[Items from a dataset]
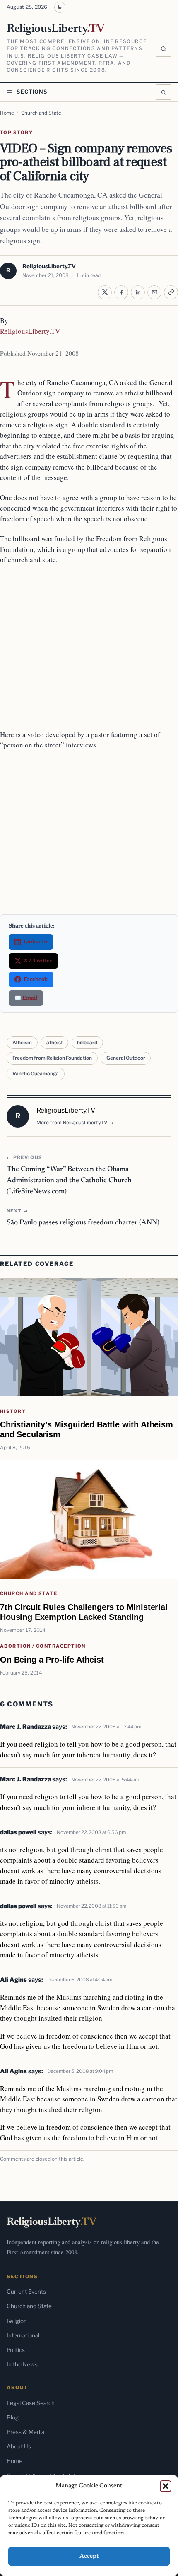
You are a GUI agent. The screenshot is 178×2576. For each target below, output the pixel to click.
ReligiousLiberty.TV (49, 266)
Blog (13, 2417)
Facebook (36, 979)
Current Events (26, 2291)
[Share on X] (105, 292)
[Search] (163, 49)
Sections (32, 92)
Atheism (22, 1043)
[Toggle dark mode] (59, 7)
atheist (54, 1043)
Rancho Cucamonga (35, 1074)
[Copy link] (171, 292)
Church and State (41, 113)
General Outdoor (125, 1058)
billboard (87, 1043)
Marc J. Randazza (25, 1726)
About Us (19, 2446)
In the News (22, 2364)
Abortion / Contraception (43, 1646)
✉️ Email (25, 998)
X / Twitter (38, 961)
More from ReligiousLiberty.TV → (74, 1122)
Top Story (16, 132)
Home (7, 113)
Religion (17, 2321)
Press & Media (25, 2432)
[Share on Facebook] (121, 292)
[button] (165, 2486)
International (23, 2335)
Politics (16, 2350)
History (13, 1411)
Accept (89, 2556)
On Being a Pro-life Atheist (52, 1659)
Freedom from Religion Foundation (52, 1058)
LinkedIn (35, 942)
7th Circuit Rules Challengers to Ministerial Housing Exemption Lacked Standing (84, 1612)
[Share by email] (154, 292)
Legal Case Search (31, 2403)
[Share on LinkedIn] (138, 292)
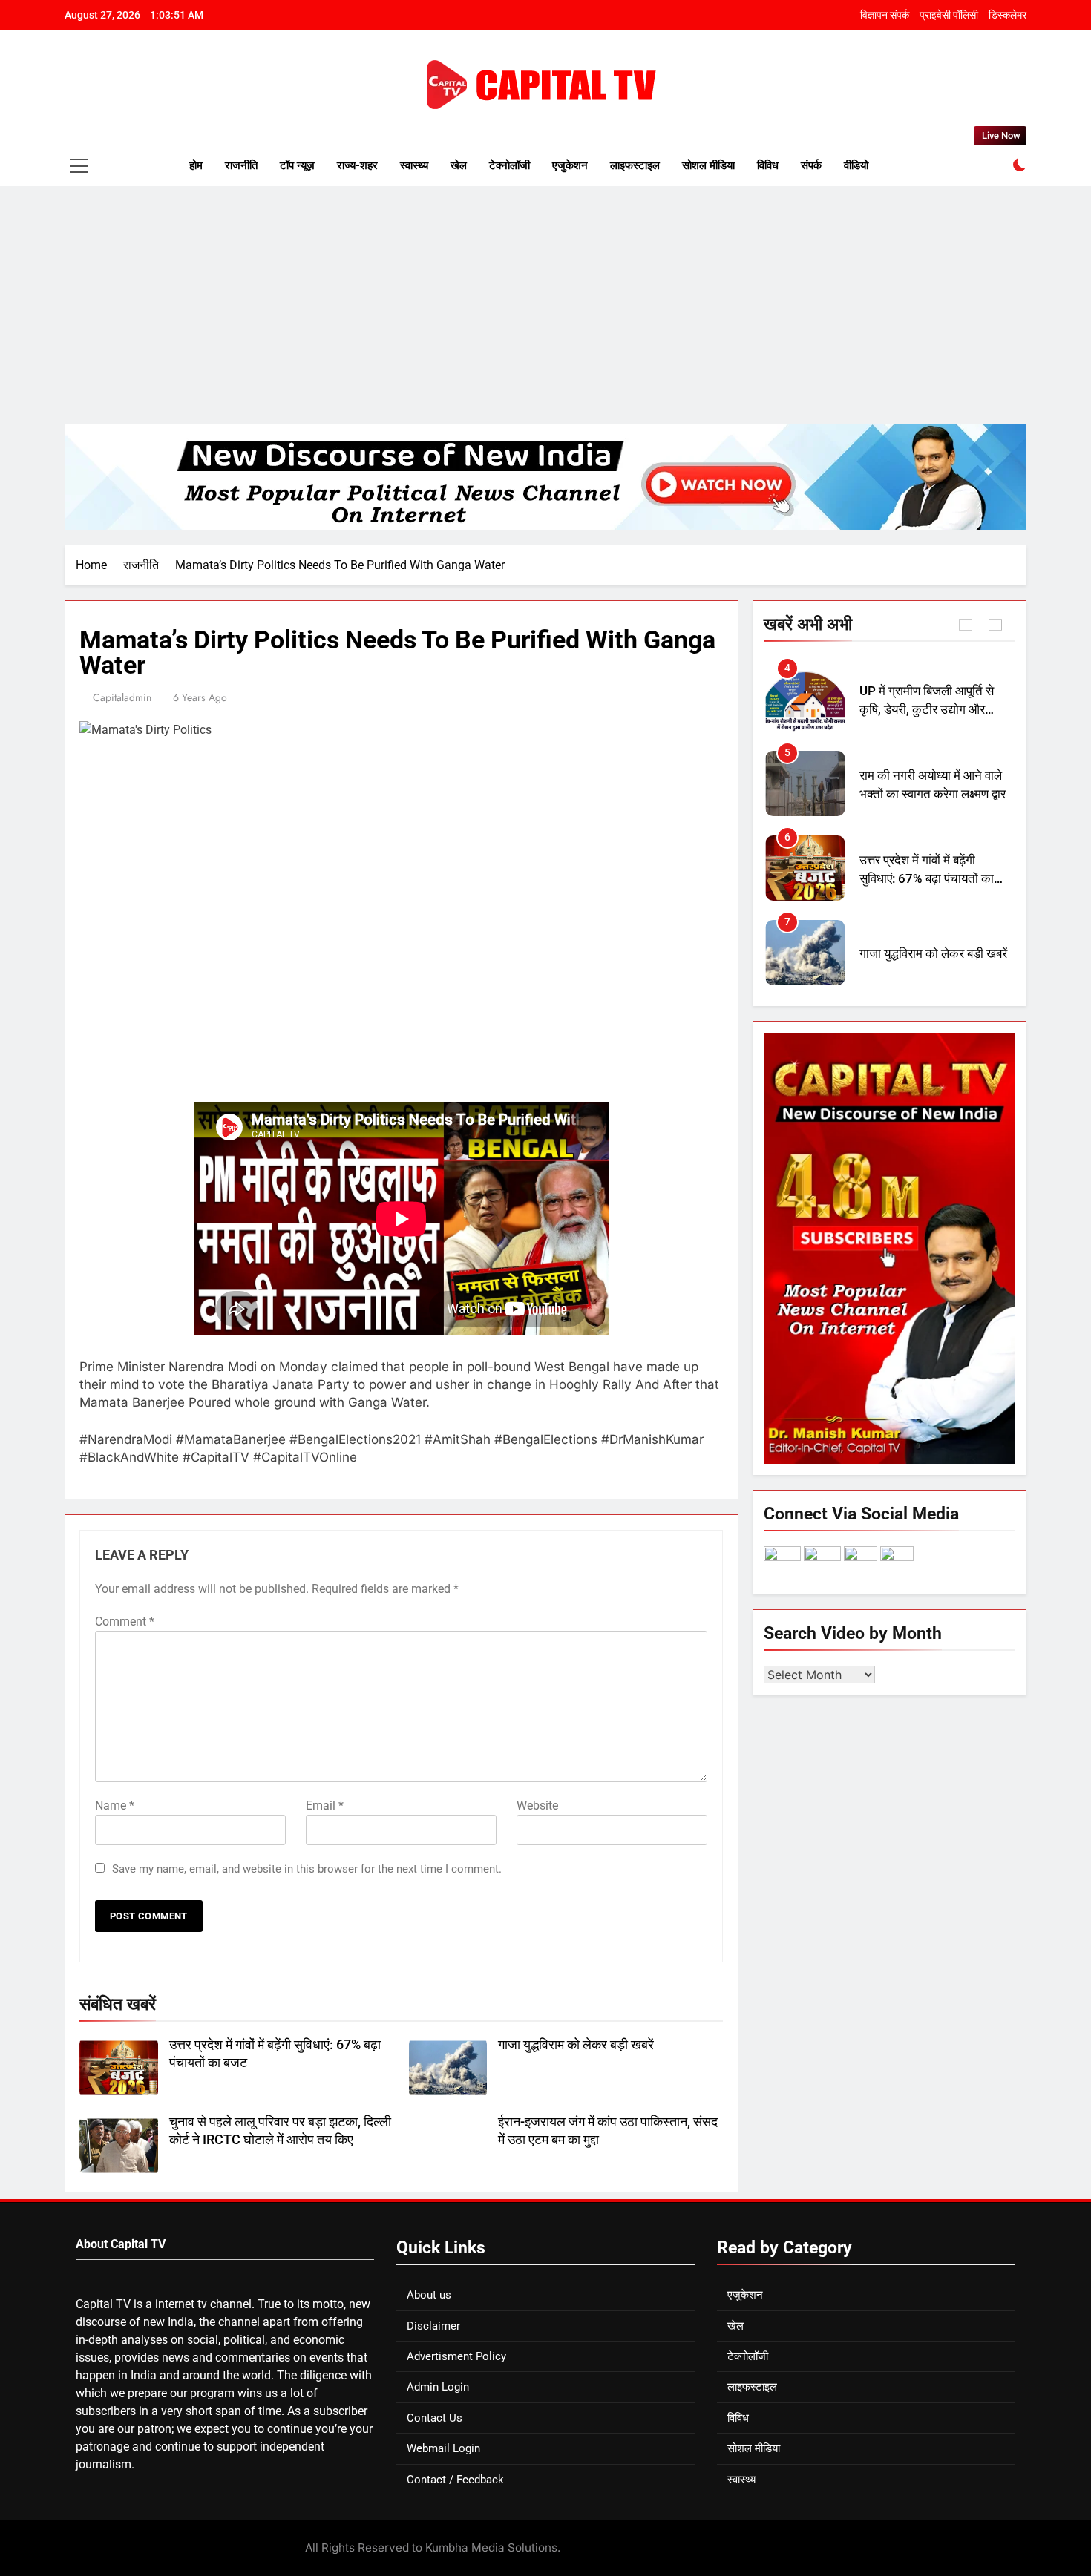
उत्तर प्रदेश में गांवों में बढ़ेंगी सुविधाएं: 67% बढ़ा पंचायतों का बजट (926, 794)
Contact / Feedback (455, 2479)
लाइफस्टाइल (635, 165)
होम (196, 165)
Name (114, 1805)
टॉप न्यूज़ (297, 165)
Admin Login (438, 2386)
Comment (124, 1621)
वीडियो (856, 165)
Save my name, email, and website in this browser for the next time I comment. (307, 1869)
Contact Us (434, 2418)
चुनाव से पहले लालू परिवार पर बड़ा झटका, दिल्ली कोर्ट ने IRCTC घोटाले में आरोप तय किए (932, 963)
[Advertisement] (545, 305)
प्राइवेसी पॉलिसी (949, 15)
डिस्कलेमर (1007, 15)
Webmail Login (443, 2448)
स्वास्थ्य (414, 165)
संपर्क (811, 165)
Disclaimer (433, 2326)
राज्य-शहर (357, 165)
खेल (459, 165)
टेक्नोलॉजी (509, 165)
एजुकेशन (570, 165)
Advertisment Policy (456, 2356)
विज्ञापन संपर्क (884, 15)
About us (429, 2294)
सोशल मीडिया (708, 165)
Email (325, 1805)
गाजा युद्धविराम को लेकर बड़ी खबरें (576, 2044)
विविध (768, 165)
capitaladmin (122, 697)
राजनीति (241, 165)
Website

- _PROBLEM TO SOLVE_
Pictures stay out; the data above is to be returned exactly.

- _PROBLEM SOLUTION_
You are a GUI agent. The screenshot is 178×2576. For each target below, output the pixel to click.
ReligiousLiberty.TV (49, 266)
Blog (13, 2417)
Facebook (36, 979)
Current Events (26, 2291)
[Share on X] (105, 292)
[Search] (163, 49)
Sections (32, 92)
Atheism (22, 1043)
[Toggle dark mode] (59, 7)
atheist (54, 1043)
Rancho Cucamonga (35, 1074)
[Copy link] (171, 292)
Church and State (41, 113)
General Outdoor (125, 1058)
billboard (87, 1043)
Marc J. Randazza (25, 1726)
About Us (19, 2446)
In the News (22, 2364)
Abortion / Contraception (43, 1646)
✉️ Email (25, 998)
X / Twitter (38, 961)
More from ReligiousLiberty.TV → (74, 1122)
Top Story (16, 132)
Home (7, 113)
Religion (17, 2321)
Press & Media (25, 2432)
[Share on Facebook] (121, 292)
[button] (165, 2486)
International (23, 2335)
Politics (16, 2350)
History (13, 1411)
Accept (89, 2556)
On Being a Pro-life Atheist (52, 1659)
Freedom from Religion Foundation (52, 1058)
LinkedIn (35, 942)
7th Circuit Rules Challengers to Ministerial Housing Exemption Lacked Standing (84, 1612)
[Share by email] (154, 292)
Legal Case Search (31, 2403)
[Share on LinkedIn] (138, 292)
उत्तर प्रदेश में गांवों में बढ़ेंगी सुविधाएं: 67% बढ़ा पंचायतों का बजट (926, 794)
Contact / Feedback (455, 2479)
लाइफस्टाइल (635, 165)
होम (196, 165)
Name (114, 1805)
टॉप न्यूज़ (297, 165)
Admin Login (438, 2386)
Comment (124, 1621)
वीडियो (856, 165)
Save my name, email, and website in this browser for the next time I comment. (307, 1869)
Contact Us (434, 2418)
चुनाव से पहले लालू परिवार पर बड़ा झटका, दिल्ली कोर्ट ने IRCTC घोटाले में आरोप तय किए (932, 963)
[Advertisement] (545, 305)
प्राइवेसी पॉलिसी (949, 15)
डिस्कलेमर (1007, 15)
Webmail Login (443, 2448)
स्वास्थ्य (414, 165)
संपर्क (811, 165)
Disclaimer (433, 2326)
राज्य-शहर (357, 165)
खेल (459, 165)
टेक्नोलॉजी (509, 165)
एजुकेशन (570, 165)
Advertisment Policy (456, 2356)
विज्ञापन संपर्क (884, 15)
About us (429, 2294)
सोशल मीडिया (708, 165)
Email (325, 1805)
गाजा युद्धविराम को लेकर बड़ी खबरें (576, 2044)
विविध (768, 165)
capitaladmin (122, 697)
राजनीति (241, 165)
Website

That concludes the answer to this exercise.